Ebenso betont Mihatsch die gute Zusammenarbeit mit anderen Organisationen wie der Freiwilligen Feuerwehr, dem Rettungsdienst, dem Technischen Hilfswerk und der Verkehrspolizei Feucht. „Besonders ohne die tatkräftige und professionelle Unterstützung der Feuerwehr wären wir ab und an aufgeschmissen“, stellt Mihatsch klar. Die Kooperation und gegenseitige Hilfe mit den Kollegen der Feuchter Verkehrspolizei unterstreicht er ebenfalls. In seinen Jahren als Polizeichef hat es Fälle gegeben, an die er sich bis heute noch erinnert. Als besonders intensiv empfand Reimund Mihatsch die im Jahr 2017 eingeleiteten Ermittlungen um die vermeintlichen Attacken auf eine Schafsherde. Am Ende der eineinhalbjährigen, zeit- und personalintensiven Ermittlungen stellte sich heraus, dass der verantwortliche Tierhalter die Übergriffe auf seine Schafe selbst inszeniert hatte.

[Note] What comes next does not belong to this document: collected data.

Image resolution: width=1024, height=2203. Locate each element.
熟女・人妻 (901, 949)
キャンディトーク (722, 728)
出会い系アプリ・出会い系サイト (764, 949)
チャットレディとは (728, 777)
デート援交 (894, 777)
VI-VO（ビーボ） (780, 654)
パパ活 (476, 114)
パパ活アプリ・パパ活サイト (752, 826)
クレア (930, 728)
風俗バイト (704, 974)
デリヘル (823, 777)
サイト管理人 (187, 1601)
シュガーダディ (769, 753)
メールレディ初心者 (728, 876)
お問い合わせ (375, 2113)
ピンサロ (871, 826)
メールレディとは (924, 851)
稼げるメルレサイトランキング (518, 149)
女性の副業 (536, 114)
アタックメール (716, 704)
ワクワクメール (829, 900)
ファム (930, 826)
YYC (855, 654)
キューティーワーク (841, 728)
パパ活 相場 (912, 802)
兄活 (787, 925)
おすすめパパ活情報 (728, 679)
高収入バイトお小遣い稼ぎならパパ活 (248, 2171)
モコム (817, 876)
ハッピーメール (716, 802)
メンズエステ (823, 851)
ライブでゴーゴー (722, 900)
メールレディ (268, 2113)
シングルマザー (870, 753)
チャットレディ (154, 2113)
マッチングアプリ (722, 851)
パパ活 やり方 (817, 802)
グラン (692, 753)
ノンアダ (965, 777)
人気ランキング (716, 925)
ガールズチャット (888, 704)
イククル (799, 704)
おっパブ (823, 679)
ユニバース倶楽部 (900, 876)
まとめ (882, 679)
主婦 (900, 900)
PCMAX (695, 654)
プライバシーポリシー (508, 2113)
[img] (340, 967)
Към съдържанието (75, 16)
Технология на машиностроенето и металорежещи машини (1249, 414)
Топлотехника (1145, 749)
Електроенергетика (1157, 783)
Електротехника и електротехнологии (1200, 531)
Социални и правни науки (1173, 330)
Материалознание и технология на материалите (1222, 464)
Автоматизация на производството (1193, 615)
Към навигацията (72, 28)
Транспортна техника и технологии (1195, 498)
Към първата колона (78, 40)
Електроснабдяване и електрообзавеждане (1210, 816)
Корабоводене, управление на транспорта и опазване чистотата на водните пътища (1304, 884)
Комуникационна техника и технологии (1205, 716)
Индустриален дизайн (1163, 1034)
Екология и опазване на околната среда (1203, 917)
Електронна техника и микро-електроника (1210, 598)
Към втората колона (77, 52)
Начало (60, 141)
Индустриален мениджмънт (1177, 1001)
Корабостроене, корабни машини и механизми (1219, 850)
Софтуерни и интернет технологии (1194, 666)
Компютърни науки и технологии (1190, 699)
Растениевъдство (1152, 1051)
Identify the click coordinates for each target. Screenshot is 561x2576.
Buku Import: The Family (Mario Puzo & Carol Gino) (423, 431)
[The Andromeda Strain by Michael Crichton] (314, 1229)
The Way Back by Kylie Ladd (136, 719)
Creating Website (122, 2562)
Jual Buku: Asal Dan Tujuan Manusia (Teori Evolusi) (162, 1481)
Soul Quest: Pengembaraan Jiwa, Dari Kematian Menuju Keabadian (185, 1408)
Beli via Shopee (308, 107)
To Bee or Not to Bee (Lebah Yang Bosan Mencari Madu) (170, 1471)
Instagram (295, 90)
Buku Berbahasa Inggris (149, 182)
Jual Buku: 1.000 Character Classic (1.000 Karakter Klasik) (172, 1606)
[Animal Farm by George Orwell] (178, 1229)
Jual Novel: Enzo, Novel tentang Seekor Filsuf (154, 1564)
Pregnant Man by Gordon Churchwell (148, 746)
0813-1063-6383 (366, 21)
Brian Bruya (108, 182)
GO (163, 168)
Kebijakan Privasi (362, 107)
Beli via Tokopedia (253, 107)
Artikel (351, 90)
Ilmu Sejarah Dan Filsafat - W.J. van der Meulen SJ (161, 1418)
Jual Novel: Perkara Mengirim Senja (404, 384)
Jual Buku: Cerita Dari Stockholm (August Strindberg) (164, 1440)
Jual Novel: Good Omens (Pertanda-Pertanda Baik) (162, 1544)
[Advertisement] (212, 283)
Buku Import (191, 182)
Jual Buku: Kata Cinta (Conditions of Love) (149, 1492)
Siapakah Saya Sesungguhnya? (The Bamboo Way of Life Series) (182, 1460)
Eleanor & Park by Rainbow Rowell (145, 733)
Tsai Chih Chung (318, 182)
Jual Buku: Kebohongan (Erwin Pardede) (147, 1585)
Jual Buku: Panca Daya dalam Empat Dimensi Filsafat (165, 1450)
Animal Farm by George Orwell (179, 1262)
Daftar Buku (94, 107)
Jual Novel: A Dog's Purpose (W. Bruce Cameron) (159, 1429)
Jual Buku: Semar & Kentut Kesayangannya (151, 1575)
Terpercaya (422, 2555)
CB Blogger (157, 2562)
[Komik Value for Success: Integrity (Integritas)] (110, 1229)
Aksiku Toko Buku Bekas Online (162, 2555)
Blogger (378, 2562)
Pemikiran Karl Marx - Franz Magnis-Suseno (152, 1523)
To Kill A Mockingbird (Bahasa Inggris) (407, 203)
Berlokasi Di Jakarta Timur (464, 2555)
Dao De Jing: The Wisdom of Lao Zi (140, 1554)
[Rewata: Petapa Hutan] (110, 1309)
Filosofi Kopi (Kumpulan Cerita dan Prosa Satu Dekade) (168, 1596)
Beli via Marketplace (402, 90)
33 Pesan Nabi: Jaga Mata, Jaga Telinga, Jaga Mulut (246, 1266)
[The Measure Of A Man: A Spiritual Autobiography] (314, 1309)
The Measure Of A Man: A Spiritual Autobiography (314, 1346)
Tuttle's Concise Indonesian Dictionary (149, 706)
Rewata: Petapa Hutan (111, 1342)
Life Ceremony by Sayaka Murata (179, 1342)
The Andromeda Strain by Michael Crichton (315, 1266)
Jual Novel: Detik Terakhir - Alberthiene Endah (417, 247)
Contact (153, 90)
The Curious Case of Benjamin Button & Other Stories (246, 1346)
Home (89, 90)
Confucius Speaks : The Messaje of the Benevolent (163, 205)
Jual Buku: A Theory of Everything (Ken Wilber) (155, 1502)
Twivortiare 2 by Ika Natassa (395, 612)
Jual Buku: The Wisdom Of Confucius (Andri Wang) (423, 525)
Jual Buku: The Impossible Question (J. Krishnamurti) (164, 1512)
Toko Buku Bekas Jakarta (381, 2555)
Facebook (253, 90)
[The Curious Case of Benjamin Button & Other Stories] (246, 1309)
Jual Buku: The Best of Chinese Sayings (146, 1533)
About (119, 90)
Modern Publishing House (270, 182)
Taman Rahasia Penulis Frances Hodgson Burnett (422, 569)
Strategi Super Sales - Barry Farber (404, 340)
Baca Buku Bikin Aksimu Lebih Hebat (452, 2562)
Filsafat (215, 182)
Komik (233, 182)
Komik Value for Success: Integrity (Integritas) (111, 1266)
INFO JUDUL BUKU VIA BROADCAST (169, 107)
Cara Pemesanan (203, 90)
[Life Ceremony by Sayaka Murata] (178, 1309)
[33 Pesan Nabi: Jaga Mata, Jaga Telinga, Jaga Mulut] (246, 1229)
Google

SEK stoppt Armbrustschützen

Eine gefährliche Situation spielte sich im Dezember 2020 ab, als ein mit einer Armbrust bewaffneter Mann aus seiner Wohnung Pfeile schoss. Der Einsatz dauerte mehrere Stunden, bis schließlich ein Sondereinsatzkommando den Mann überwältigte. Auch die Corona-Pandemie war und ist sowohl für die Polizei als auch für die Bürger eine besondere Herausforderung: „Die Regeln ändern sich ständig und man muss immer auf dem neuesten Stand bleiben.“ Es bleibe abzuwarten, was sich bei den steigenden Inzidenzen verändert.

Aus diesen Gründen hat der Dienststellenleiter einen klaren Wunsch für die Zukunft: „Es sollen alle immer gesund aus dem Einsatz zurückkommen, sowohl Bürger als auch Polizisten.“ Dieses Anliegen ist für ihn am wichtigsten.
Im kommenden Jahr ist zum Jubiläum einiges geplant. An einem Sonntag in der ersten Septemberhälfte soll es einen Festakt und einen Tag der offenen Tür geben. Außerdem ist eine Ausstellung in Altdorf in Zusammenarbeit mit dem Armeemuseum Ingolstadt geplant. Dabei sollen Exponate wie Bildaufnahmen und Fahrzeuge aus der Polizeigeschichte gezeigt werden. „Das soll die Polizeiarbeit nicht nur darstellen, sondern auch greifbar machen“, blickt Mihatsch voraus.